HMOs come with their own set of complex considerations for property investors, but many owners still find them the most profitable option for monthly yields.
Potential rental yields are one of the most crucial factors for most property investors looking at how to get the strongest return from their investment. While capital growth is a vital long-term consideration, monthly incoming rent in relation to the value of the property will make the biggest difference over the short and medium term.
The latest Landlord Panel research report from BVA BDRC looking at Q4 2022 has brought the welcome news that, thanks to extremely high tenant demand boosting the market, yields across the buy-t0-let market in general remain strong in the UK.
While the research, which was undertaken on behalf of Foundation Home Loans, recorded a marginal 0.1% dip at the end of the year, average yields were strong at 5.7% on average. Of course, individual yields can vary greatly based on location, property type and size, along with other factors.
HMOs top of the props
The top performing property type in the study was HMOs (houses in multiple occupation), which offered up average rental yields of 6.4% for the quarter.
HMOs have often held the top spot for rental yields in the buy-to-let market in the past. One of the main reasons for this is due to the fact that they tend to be let out on a room-by-room basis, so there are fewer periods when rental income drops to zero because the other rooms continue to bring in rent.
On a per room basis, the rents also tend to be higher than when you let out an entire property, too. What’s more, the majority of HMOs are let out with bills included to avoid complications with various individual tenants, so this will be a standard amount on top of the monthly rent.
Although there have been reports recently of a decline in the number of HMOs in the UK, including in one study by Octane Capital, the strength of the potential monthly rental yields make them an appealing investment option for many.
Good news on void periods
Rental yields can be directly affected by void periods – periods of time where a rental property sits empty in between tenancies. Sometimes, void periods are inevitable, such as if work needs to be carried out on the property once the existing tenants have moved out, but otherwise landlords aim to keep their properties filled at all times.
This is where HMOs greatly decrease the risk of void periods. HMOs are made up of three or more individuals living there, from more than one household, and each individual or couple tends to have their own tenancy agreement.
This means that one tenant or couple can end their tenancy agreement, while the other occupants remain in the house, so the owner continues to receive rent from the remaining occupants until the vacant room is filled.
However, due to the current high demand in the market, it seems that it’s not just HMOs that don’t have void periods to worry about right now. The research found that void periods were currently at a historic low, with just a quarter of landlords reporting having had a vacant property in the preceding three months.
Typical void periods fell, too, down by an average of 12 days to a total of 70, meaning that landlords (of both HMOs and traditional buy-to-lets) are finding it easier to fill their properties now than at any point in the last six years.
Commenting on BVA BDRC’s findings, George Gee, managing director (commercial) at Foundation Home Loans, said: “There are some very positive fundamentals here, particularly for professional and larger portfolio landlords, in terms of stable rental yields, strong tenant demand, and ongoing profitability of portfolios.

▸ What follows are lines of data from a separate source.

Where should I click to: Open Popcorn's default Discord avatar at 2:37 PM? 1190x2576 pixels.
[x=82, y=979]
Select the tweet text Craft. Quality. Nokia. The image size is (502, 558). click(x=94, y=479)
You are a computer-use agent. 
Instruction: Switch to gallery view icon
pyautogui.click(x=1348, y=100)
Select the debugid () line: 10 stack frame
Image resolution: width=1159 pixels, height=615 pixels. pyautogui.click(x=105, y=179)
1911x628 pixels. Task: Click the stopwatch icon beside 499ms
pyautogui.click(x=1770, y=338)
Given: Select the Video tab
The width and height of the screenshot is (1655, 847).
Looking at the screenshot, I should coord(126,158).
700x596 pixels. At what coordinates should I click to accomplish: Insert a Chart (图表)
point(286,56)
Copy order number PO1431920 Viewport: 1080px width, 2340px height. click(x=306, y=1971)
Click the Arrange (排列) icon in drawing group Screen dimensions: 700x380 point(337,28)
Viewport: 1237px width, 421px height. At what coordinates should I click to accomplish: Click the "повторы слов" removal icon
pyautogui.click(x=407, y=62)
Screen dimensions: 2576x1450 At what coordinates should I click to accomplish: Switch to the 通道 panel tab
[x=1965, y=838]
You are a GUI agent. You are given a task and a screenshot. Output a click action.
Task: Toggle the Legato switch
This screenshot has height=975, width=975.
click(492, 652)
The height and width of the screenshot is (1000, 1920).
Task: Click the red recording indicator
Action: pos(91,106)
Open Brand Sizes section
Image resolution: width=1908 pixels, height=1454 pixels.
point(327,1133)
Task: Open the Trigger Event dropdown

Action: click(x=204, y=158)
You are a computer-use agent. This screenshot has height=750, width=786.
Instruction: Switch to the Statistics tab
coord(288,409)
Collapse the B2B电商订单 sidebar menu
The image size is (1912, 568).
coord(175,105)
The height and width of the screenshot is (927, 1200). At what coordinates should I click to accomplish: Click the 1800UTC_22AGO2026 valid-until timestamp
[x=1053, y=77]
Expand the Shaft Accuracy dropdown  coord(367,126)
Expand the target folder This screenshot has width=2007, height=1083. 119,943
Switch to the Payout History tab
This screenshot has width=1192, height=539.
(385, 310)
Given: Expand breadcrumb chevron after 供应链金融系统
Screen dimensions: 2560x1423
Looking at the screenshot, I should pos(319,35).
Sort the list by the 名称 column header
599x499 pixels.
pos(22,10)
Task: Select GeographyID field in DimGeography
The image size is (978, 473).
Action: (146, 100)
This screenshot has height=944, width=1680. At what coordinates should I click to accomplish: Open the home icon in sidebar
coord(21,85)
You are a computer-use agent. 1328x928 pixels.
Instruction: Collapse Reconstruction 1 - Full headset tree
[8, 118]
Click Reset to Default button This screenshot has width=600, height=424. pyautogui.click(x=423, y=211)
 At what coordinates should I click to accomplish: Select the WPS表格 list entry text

“However, as we might expect, landlords who have a small number of properties are being hit hardest by the rising cost of letting a property including potentially increased mortgage costs.
“It is for these reasons, and the continued low supply of properties in the private rented sector, that many landlords are likely to raise rents in 2023, as they also seek to realign their properties for the local market, and make sure these properties can continue to make a profit.”